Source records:

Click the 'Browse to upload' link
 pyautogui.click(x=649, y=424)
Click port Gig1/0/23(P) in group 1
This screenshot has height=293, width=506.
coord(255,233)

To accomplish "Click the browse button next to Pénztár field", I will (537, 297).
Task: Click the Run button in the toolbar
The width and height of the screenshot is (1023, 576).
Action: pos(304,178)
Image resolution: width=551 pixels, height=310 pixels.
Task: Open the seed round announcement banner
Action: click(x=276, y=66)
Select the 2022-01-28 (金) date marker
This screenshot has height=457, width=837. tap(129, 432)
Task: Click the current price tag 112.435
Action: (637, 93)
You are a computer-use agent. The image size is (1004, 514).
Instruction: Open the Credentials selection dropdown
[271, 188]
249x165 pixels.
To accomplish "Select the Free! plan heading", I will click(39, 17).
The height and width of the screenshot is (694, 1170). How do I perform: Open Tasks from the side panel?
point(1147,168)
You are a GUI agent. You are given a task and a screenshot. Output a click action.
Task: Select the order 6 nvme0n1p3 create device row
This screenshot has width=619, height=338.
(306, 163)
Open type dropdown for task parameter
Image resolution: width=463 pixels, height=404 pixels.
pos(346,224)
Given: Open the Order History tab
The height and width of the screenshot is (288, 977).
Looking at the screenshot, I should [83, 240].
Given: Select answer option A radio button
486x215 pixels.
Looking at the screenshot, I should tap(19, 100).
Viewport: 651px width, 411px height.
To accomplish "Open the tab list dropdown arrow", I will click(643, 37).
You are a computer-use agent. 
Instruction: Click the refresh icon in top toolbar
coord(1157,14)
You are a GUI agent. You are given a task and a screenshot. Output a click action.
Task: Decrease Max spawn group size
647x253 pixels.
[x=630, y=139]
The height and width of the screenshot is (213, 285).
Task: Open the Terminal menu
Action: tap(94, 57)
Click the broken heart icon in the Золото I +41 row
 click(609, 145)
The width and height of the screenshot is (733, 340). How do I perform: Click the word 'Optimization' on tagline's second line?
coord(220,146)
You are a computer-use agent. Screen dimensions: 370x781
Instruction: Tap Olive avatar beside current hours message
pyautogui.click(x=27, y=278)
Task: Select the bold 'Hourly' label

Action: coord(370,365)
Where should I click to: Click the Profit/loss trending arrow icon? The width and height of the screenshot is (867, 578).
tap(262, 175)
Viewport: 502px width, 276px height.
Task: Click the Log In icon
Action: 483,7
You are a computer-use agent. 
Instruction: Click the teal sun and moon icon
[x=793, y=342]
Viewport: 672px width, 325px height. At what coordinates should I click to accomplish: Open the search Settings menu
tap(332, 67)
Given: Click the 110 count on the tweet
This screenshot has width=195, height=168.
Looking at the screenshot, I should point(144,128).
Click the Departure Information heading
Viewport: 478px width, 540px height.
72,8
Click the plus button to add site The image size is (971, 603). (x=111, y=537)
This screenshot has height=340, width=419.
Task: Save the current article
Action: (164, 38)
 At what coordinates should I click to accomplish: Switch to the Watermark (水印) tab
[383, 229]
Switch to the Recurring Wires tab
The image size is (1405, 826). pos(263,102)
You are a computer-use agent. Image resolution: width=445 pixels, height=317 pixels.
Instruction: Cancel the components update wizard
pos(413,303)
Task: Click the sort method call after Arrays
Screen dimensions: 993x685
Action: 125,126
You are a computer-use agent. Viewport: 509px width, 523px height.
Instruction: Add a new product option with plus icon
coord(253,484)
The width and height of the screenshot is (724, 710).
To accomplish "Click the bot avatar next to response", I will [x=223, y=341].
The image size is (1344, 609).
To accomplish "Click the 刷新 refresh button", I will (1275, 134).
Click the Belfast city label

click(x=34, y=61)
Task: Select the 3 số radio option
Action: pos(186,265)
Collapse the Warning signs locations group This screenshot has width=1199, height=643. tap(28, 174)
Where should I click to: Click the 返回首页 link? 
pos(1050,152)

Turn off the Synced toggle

§ Work task
What's wanted is a faithful copy of each entry above.

§ Your response
Click the 'Browse to upload' link
 pyautogui.click(x=649, y=424)
Click port Gig1/0/23(P) in group 1
This screenshot has height=293, width=506.
coord(255,233)

To accomplish "Click the browse button next to Pénztár field", I will (537, 297).
Task: Click the Run button in the toolbar
The width and height of the screenshot is (1023, 576).
Action: pos(304,178)
Image resolution: width=551 pixels, height=310 pixels.
Task: Open the seed round announcement banner
Action: click(x=276, y=66)
Select the 2022-01-28 (金) date marker
This screenshot has height=457, width=837. tap(129, 432)
Task: Click the current price tag 112.435
Action: (637, 93)
You are a computer-use agent. The image size is (1004, 514).
Instruction: Open the Credentials selection dropdown
[271, 188]
249x165 pixels.
To accomplish "Select the Free! plan heading", I will click(39, 17).
The height and width of the screenshot is (694, 1170). How do I perform: Open Tasks from the side panel?
point(1147,168)
You are a GUI agent. You are given a task and a screenshot. Output a click action.
Task: Select the order 6 nvme0n1p3 create device row
This screenshot has width=619, height=338.
(306, 163)
Open type dropdown for task parameter
Image resolution: width=463 pixels, height=404 pixels.
pos(346,224)
Given: Open the Order History tab
The height and width of the screenshot is (288, 977).
Looking at the screenshot, I should [83, 240].
Given: Select answer option A radio button
486x215 pixels.
Looking at the screenshot, I should tap(19, 100).
Viewport: 651px width, 411px height.
To accomplish "Open the tab list dropdown arrow", I will click(643, 37).
You are a computer-use agent. 
Instruction: Click the refresh icon in top toolbar
coord(1157,14)
You are a GUI agent. You are given a task and a screenshot. Output a click action.
Task: Decrease Max spawn group size
647x253 pixels.
[x=630, y=139]
The height and width of the screenshot is (213, 285).
Task: Open the Terminal menu
Action: tap(94, 57)
Click the broken heart icon in the Золото I +41 row
 click(609, 145)
The width and height of the screenshot is (733, 340). How do I perform: Click the word 'Optimization' on tagline's second line?
coord(220,146)
You are a computer-use agent. Screen dimensions: 370x781
Instruction: Tap Olive avatar beside current hours message
pyautogui.click(x=27, y=278)
Task: Select the bold 'Hourly' label

Action: coord(370,365)
Where should I click to: Click the Profit/loss trending arrow icon? The width and height of the screenshot is (867, 578).
tap(262, 175)
Viewport: 502px width, 276px height.
Task: Click the Log In icon
Action: 483,7
You are a computer-use agent. 
Instruction: Click the teal sun and moon icon
[x=793, y=342]
Viewport: 672px width, 325px height. At what coordinates should I click to accomplish: Open the search Settings menu
tap(332, 67)
Given: Click the 110 count on the tweet
This screenshot has width=195, height=168.
Looking at the screenshot, I should point(144,128).
Click the Departure Information heading
Viewport: 478px width, 540px height.
72,8
Click the plus button to add site The image size is (971, 603). (x=111, y=537)
This screenshot has height=340, width=419.
Task: Save the current article
Action: (164, 38)
 At what coordinates should I click to accomplish: Switch to the Watermark (水印) tab
[383, 229]
Switch to the Recurring Wires tab
The image size is (1405, 826). pos(263,102)
You are a computer-use agent. Image resolution: width=445 pixels, height=317 pixels.
Instruction: Cancel the components update wizard
pos(413,303)
Task: Click the sort method call after Arrays
Screen dimensions: 993x685
Action: 125,126
You are a computer-use agent. Viewport: 509px width, 523px height.
Instruction: Add a new product option with plus icon
coord(253,484)
The width and height of the screenshot is (724, 710).
To accomplish "Click the bot avatar next to response", I will [x=223, y=341].
The image size is (1344, 609).
To accomplish "Click the 刷新 refresh button", I will (1275, 134).
Click the Belfast city label

click(x=34, y=61)
Task: Select the 3 số radio option
Action: pos(186,265)
Collapse the Warning signs locations group This screenshot has width=1199, height=643. tap(28, 174)
Where should I click to: Click the 返回首页 link? 
pos(1050,152)

Turn off the Synced toggle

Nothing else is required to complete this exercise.